Shuttle mission begins its ambitous map of the world

February 2001
Philip Chien

The longest rigid structure in space was recently deployed as part of an effort to map almost all of the populated areas of the world in three dimensions

Space Shuttle Endeavour was launched on Friday 11 February at 12:44 pm EST on an ambitious 11-day mapping mission. Sitting in the shuttle cargo bay is the largest radar system ever put in to space. Most of the hardware flew previously on a pair of Space Radar Laboratory missions in 1994. During those flight multiple pass interferometry was tried as an experiment, electronically combining the radar images from two separate passes over a region to produce a three dimensional topographical map. But that technique could only work for limited areas of interest.

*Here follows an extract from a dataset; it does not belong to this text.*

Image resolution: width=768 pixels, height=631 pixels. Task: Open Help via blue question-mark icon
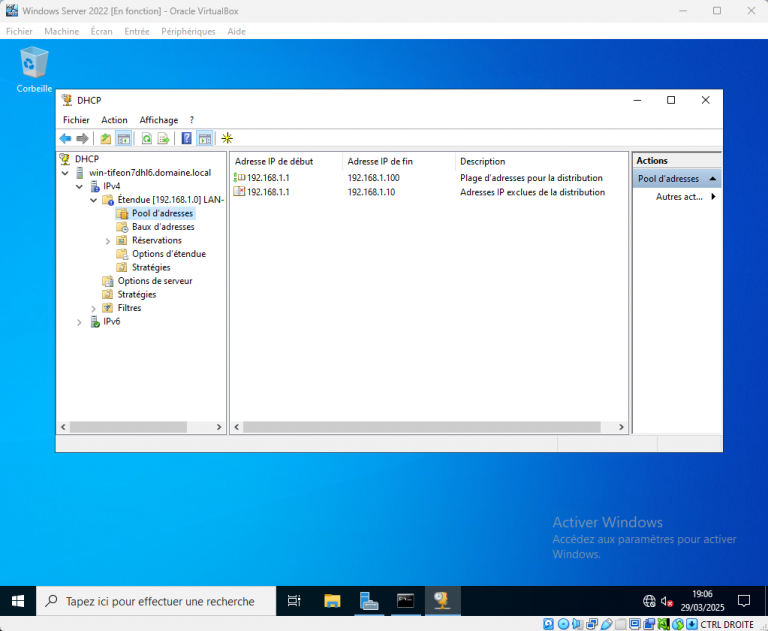click(x=186, y=138)
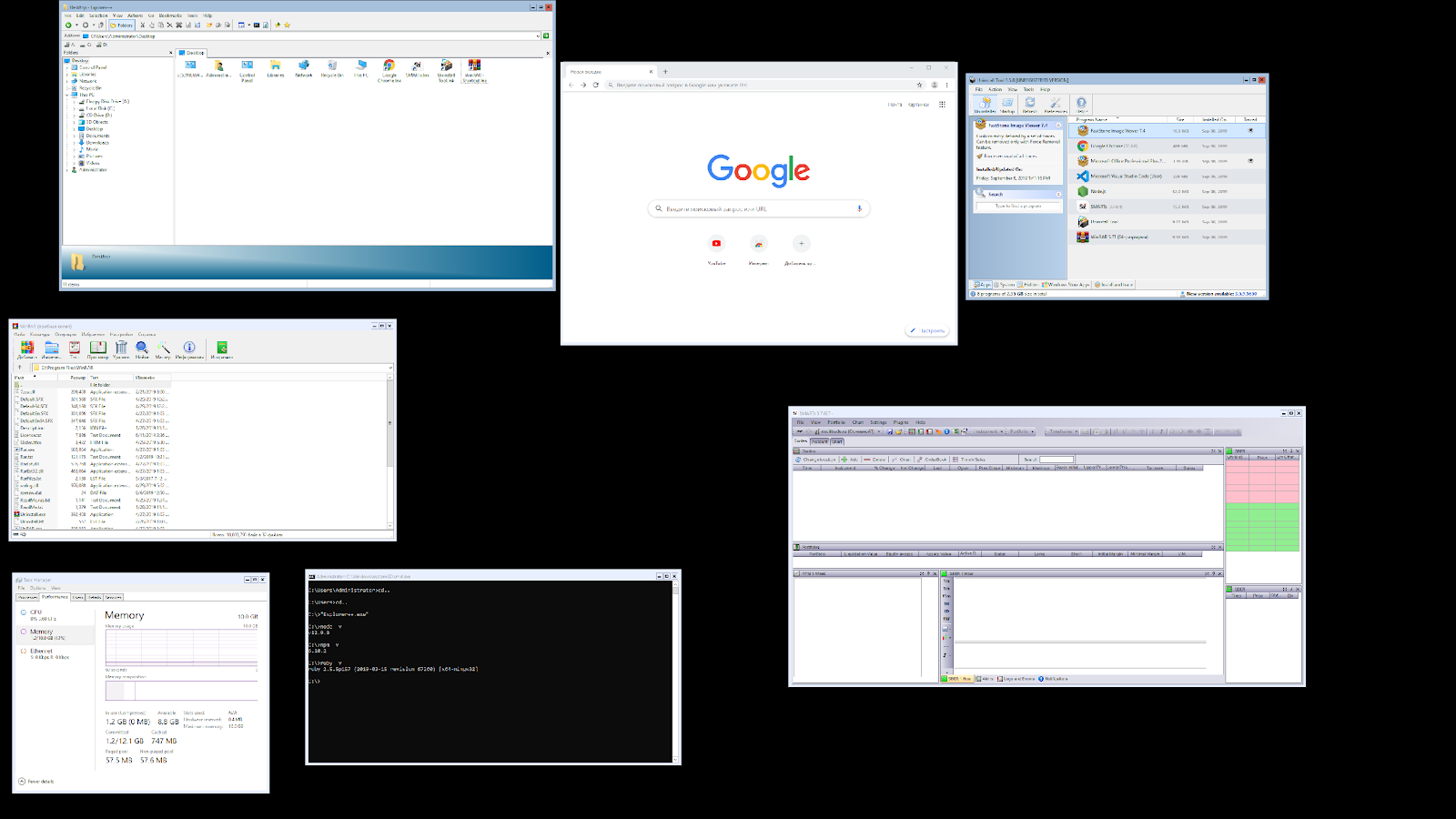Select Ethernet in Task Manager performance list
The height and width of the screenshot is (819, 1456).
tap(41, 652)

The US Defense Department had a requirement to map as much of the world as possible in three dimensions. Obvious tactical applications include terrain maps for cruise missiles and better pre-battle flight simulators for fighter pilots flying in to enemy territory. The data also has commercial applications ranging from where to place cellular telephone towers to planning the impact of how a new dam changes an area's drainage system.

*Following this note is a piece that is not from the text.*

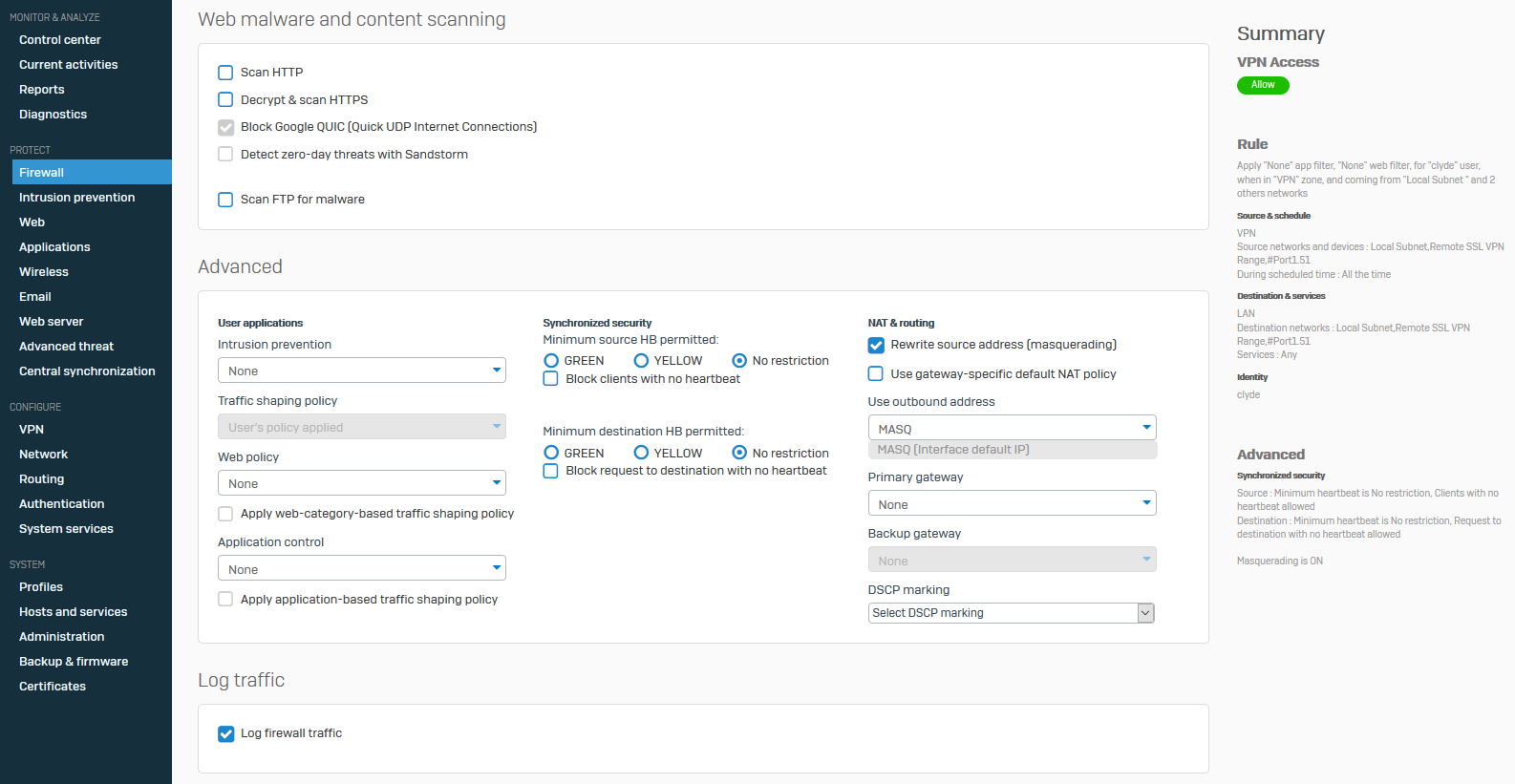Open the VPN configuration section
This screenshot has width=1515, height=784.
[32, 430]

NASA's Jet Propulsion Laboratory recommended reflying the existing Space Radar Laboratory hardware with an important addition, a second receive-only antenna positioned a fixed distance from the shuttle for single pass interferometry. The dual antennas act like stereo vision generating different phases which are combined through software to generate the three dimensional image. The most practical way to fly a separate antenna in formation with the shuttle is with an extendible mast. Similar smaller booms have been used for previous shuttle experiments and are planned for the International Space Station's solar arrays. SRTM's 60 m mast is twice as long as the previous record for an extended object in space. The mast's clever design enabled it to be compressed in to a canister just one-twentieth its extended length. Technical specifications for the mast can be found at: spex.htm
SRTM Mast - flight hardware with first few bays deployed, with member of ABLE's SRTM team
SRTM Mast - flight hardware with first few bays deployed, with member of ABLE's SRTM team
That long a boom is both a technical and safety challenge. From a technical point-of-view it has to be extremely stiff, and have an extremely low coefficient of thermal expansion. In many ways it is similar to maneouvering any long object, you have got to make extremely careful small movements to avoid letting it get away from you. From a safety point-of-view anything that extends over the side of the shuttle's cargo bay has to have an emergency jettison capability in case the shuttle has to return to Earth quickly.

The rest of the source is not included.